[[ Source extract open ]]

Part D Plans Generally Include Drugs Commonly Used by Dual Eligibles: 2016
WHY WE DID THIS STUDY
This report fulfills the annual reporting mandate from the Patient Protection and Affordable Care Act (ACA) for 2016. The ACA requires OIG to conduct a study of the extent to which formularies used by Medicare Part D plans (i.e., stand-alone prescription drug plans and Medicare Advantage prescription drug plans) include drugs commonly used by full benefit dual eligible individuals (i.e., individuals who are eligible for both Medicare and full Medicaid benefits). Pursuant to the ACA, OIG must annually issue a report with recommendations as appropriate. This is the sixth report the OIG has produced to meet this mandate.
HOW WE DID THIS STUDY
For this report, we determined whether the 347 unique formularies used by the 3,116 Part D plans operating in 2016 cover the 200 drugs most commonly used by dual eligibles. We also determined the extent to which those commonly used drugs are subject to utilization management tools. To create the list of the 200 drugs most commonly used by dual eligibles, we used the 2012 Medicare Current Beneficiary Survey. Of these 200 drugs, 198 are eligible for Part D prescription drug coverage, 1 is excluded from coverage, and 1 is no longer prescribed in the form taken by beneficiaries.

[[ Source extract closed ]]

Actions to take:
a – Please reproduce the passage of the Part D report from "Part D Plans Generally" to "meet this mandate.".
b – Rewrite the paragraph of the Part D report beginning "For this report, we determined" as a bulleted list that keeps its main facts.

[[ Source data open ]]

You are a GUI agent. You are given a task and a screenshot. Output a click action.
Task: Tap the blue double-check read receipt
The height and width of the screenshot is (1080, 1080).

[[ Source data closed ]]

Exercise responses:
a –
Part D Plans Generally Include Drugs Commonly Used by Dual Eligibles: 2016
WHY WE DID THIS STUDY
This report fulfills the annual reporting mandate from the Patient Protection and Affordable Care Act (ACA) for 2016. The ACA requires OIG to conduct a study of the extent to which formularies used by Medicare Part D plans (i.e., stand-alone prescription drug plans and Medicare Advantage prescription drug plans) include drugs commonly used by full benefit dual eligible individuals (i.e., individuals who are eligible for both Medicare and full Medicaid benefits). Pursuant to the ACA, OIG must annually issue a report with recommendations as appropriate. This is the sixth report the OIG has produced to meet this mandate.

b –
- Checked whether the 347 unique formularies used by the 3,116 Part D plans operating in 2016 cover the 200 drugs most commonly used by dual eligibles
- Determined how far those drugs are subject to utilization management tools
- Built the list of 200 drugs from the 2012 Medicare Current Beneficiary Survey
- Of the 200 drugs, 198 are eligible for Part D coverage, 1 is excluded from coverage, and 1 is no longer prescribed in the form taken by beneficiaries